Concomitant Intraperitoneal and Systemic Chemotherapy in Patients With Extensive Peritoneal Carcinomatosis of Gastric Origin

Sponsor
Erasmus Medical Center
Study ID
NCT05379790
Phase
PHASE1
Status
Completed

Conditions

Eligibility Criteria

Sex
ALL
Age
18 Years - N/A
Healthy Volunteers
Not accepted

Interventions

  • Irinotecan — DRUG
    3 weekly IP irinotecan (max 6 cycles), dose via dose-escalation design as specified per arm.
  • CAPOX — DRUG
    Capecitabine 1000 mg/m2 twice daily day 1-14 (per os), and Oxaliplatin 130 mg/m2 on day 1 IV infusion.

Study Details

Gastric cancer with peritoneal carcinomatosis has a poor prognosis, with little treatment options available. The current treatment strategy consists of palliative systemic chemotherapy.
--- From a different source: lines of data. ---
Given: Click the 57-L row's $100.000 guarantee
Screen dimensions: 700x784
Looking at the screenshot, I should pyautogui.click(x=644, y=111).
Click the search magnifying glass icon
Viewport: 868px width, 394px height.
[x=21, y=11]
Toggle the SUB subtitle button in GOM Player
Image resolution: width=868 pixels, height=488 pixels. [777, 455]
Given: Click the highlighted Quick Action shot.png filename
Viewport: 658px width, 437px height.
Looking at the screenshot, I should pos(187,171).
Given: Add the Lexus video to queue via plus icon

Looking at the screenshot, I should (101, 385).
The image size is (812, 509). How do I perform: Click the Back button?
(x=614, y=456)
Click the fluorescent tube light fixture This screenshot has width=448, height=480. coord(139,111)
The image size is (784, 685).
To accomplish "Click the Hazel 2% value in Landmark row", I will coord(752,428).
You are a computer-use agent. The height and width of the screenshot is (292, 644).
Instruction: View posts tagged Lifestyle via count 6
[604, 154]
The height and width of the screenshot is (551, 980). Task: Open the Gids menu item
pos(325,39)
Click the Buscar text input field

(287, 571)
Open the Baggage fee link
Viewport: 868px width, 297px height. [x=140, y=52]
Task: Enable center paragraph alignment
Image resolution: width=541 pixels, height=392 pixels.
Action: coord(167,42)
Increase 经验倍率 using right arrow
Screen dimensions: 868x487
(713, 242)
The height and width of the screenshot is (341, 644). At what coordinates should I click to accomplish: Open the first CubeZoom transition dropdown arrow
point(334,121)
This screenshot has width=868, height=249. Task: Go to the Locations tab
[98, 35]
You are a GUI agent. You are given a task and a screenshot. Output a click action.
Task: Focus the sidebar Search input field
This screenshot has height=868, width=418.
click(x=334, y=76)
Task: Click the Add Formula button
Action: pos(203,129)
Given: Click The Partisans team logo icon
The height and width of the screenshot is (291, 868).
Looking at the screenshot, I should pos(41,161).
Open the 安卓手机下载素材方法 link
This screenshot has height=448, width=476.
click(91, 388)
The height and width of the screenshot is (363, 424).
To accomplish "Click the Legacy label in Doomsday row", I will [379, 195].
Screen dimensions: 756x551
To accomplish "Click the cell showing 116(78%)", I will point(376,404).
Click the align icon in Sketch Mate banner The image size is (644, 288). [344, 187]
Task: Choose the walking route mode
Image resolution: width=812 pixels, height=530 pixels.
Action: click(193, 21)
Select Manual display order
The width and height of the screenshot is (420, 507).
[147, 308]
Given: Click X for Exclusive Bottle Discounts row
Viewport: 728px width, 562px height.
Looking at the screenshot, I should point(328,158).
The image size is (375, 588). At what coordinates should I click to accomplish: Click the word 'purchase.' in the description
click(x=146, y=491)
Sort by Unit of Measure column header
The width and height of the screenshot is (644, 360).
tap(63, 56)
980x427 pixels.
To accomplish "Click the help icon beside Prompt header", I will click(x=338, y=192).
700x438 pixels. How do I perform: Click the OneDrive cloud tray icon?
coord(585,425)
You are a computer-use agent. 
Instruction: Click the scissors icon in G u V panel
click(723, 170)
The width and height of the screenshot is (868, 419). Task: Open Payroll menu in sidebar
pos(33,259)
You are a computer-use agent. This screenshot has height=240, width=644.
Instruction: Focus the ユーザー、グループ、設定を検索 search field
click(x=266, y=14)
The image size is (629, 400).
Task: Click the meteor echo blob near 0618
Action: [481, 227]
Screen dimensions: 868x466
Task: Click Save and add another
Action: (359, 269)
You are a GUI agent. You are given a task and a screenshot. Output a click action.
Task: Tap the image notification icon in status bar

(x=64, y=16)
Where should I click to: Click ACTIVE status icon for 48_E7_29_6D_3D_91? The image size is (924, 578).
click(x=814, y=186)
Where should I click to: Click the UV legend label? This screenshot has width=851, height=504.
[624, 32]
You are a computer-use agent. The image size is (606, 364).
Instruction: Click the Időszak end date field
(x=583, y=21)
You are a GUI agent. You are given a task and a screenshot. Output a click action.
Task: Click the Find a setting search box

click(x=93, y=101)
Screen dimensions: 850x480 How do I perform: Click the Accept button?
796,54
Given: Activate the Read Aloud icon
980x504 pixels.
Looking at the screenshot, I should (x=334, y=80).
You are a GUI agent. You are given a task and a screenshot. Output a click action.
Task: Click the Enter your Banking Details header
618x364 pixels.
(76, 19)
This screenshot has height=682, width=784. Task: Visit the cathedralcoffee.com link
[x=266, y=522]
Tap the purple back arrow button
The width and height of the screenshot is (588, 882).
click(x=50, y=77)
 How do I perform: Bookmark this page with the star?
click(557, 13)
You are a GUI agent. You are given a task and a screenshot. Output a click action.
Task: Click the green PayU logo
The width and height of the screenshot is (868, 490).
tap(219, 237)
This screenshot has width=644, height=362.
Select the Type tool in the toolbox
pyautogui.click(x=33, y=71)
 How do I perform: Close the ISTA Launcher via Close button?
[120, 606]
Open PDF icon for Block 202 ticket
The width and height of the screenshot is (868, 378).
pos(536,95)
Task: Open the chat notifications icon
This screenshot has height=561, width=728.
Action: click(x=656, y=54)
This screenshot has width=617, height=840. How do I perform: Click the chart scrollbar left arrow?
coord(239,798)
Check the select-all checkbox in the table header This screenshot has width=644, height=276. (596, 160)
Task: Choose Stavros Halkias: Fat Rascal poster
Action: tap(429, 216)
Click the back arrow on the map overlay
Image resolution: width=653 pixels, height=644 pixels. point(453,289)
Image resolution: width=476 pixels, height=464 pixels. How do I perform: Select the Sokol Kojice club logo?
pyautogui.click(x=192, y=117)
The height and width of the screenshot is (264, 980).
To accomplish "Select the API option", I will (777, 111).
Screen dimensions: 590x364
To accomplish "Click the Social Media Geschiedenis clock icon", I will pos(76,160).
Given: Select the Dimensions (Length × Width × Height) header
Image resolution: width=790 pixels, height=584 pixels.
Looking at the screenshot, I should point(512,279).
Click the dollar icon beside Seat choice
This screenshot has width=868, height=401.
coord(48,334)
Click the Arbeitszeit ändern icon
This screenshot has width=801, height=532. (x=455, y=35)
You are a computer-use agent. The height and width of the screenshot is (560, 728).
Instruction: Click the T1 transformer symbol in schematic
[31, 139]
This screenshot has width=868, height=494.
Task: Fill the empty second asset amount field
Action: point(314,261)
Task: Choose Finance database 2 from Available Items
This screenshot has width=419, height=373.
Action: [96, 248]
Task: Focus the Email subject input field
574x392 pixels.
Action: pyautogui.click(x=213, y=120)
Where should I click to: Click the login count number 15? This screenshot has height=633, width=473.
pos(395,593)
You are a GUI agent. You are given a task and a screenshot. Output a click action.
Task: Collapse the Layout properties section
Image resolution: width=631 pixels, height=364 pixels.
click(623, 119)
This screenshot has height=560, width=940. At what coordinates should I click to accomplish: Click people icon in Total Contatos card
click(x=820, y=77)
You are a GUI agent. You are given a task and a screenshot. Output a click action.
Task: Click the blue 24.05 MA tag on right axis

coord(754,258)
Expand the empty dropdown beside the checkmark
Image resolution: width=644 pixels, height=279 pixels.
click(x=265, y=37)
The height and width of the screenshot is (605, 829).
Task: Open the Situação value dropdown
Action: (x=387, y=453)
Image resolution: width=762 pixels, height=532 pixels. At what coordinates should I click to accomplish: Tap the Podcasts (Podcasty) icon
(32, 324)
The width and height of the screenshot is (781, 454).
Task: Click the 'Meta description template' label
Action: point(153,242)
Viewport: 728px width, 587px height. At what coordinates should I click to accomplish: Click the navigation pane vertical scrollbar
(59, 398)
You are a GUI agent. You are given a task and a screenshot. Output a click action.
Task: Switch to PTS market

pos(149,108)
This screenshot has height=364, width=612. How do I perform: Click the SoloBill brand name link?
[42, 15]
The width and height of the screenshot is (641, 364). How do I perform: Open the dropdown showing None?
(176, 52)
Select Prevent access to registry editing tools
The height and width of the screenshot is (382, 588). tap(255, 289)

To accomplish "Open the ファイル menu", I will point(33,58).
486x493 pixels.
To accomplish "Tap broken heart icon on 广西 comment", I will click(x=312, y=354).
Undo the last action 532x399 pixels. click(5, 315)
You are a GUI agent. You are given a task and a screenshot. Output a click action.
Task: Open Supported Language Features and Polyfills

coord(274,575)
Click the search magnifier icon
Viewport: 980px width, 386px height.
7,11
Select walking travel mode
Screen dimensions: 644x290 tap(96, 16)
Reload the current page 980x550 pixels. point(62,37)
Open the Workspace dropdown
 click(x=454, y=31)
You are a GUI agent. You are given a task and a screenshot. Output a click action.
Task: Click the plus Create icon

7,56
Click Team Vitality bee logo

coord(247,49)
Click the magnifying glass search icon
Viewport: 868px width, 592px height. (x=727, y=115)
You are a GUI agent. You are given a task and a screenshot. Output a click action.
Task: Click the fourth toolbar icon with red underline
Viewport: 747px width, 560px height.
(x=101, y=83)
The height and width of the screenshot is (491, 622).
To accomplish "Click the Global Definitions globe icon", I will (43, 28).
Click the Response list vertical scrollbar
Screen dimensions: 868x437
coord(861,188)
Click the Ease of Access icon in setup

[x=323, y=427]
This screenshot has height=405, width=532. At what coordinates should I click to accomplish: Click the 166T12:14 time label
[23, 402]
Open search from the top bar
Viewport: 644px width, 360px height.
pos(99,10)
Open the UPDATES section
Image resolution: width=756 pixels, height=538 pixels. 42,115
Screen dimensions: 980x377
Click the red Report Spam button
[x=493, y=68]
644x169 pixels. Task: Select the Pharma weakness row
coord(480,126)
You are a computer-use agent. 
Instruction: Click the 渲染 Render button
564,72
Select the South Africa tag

However, previous research suggests that systemic chemotherapy is less effective against peritoneal carcinomatosis than against metastases that spread hematogenously. Several studies suggested that in patients with peritoneal carcinomatosis, intraperitoneal chemotherapy (IP) may be superior compared to intravenous chemotherapy. Intraperitoneal chemotherapy could lead to higher concentrations of chemotherapy in the peritoneal cavity for a longer period of time, resulting in an increased cumulative exposure to the peritoneal metastases. A few Asian studies have shown promising results with intraperitoneal chemotherapy in patients with peritoneal carcinomatosis of gastric origin. However, intraperitoneal chemotherapy combined with systemic chemotherapy has not been investigated in Western patients with peritoneal carcinomatosis of gastric origin yet. The objective of this trial is to establish the maximum tolerated dose (MTD) of intraperitoneal administration of irinotecan, added to systemic capecitabine/oxaliplatin (CAPOX) in patients with peritoneal carcinomatosis of gastric origin.

Key Dates

Start date
May 25, 2022
Status verified
Mar 2025
Primary completion
Nov 25, 2024
Completion
Feb 17, 2025

Study Design

Enrollment
20 participants (actual)
Allocation
NON_RANDOMIZED
Intervention model
SEQUENTIAL
Primary purpose
TREATMENT

Arms

  • Experimental: Intraperitoneal irinotecan 50 mg + CAPOX
    Intraperitoneal irinotecan, dose level 1 50 mg flat dose + oral capecitabine and systemic oxaliplatin (CAPOX) (dose via standard of care)
  • Experimental: Intraperitoneal irinotecan 75 mg + CAPOX
    Intraperitoneal irinotecan, dose level 2 75 mg flat dose + oral capecitabine and systemic oxaliplatin (CAPOX) (dose via standard of care)
  • Experimental: Intraperitoneal irinotecan 100 mg + CAPOX
    Intraperitoneal irinotecan, dose level 3 100 mg flat dose + oral capecitabine and systemic oxaliplatin (CAPOX) (dose via standard of care)
  • Experimental: Intraperitoneal irinotecan 150 mg + CAPOX
    Intraperitoneal irinotecan, dose level 4 150 mg flat dose + oral capecitabine and systemic oxaliplatin (CAPOX) (dose via standard of care)
  • Experimental: Intraperitoneal irinotecan 200 mg + CAPOX
    Intraperitoneal irinotecan, dose level 5 200 mg flat dose + oral capecitabine and systemic oxaliplatin (CAPOX) (dose via standard of care)
  • Experimental: Intraperitoneal irinotecan 250 mg + CAPOX
    Intraperitoneal irinotecan, dose level 6 250 mg flat dose + oral capecitabine and systemic oxaliplatin (CAPOX) (dose via standard of care)

Primary Outcome Measure

Maximum-tolerated dose [ Time Frame: 18 weeks ]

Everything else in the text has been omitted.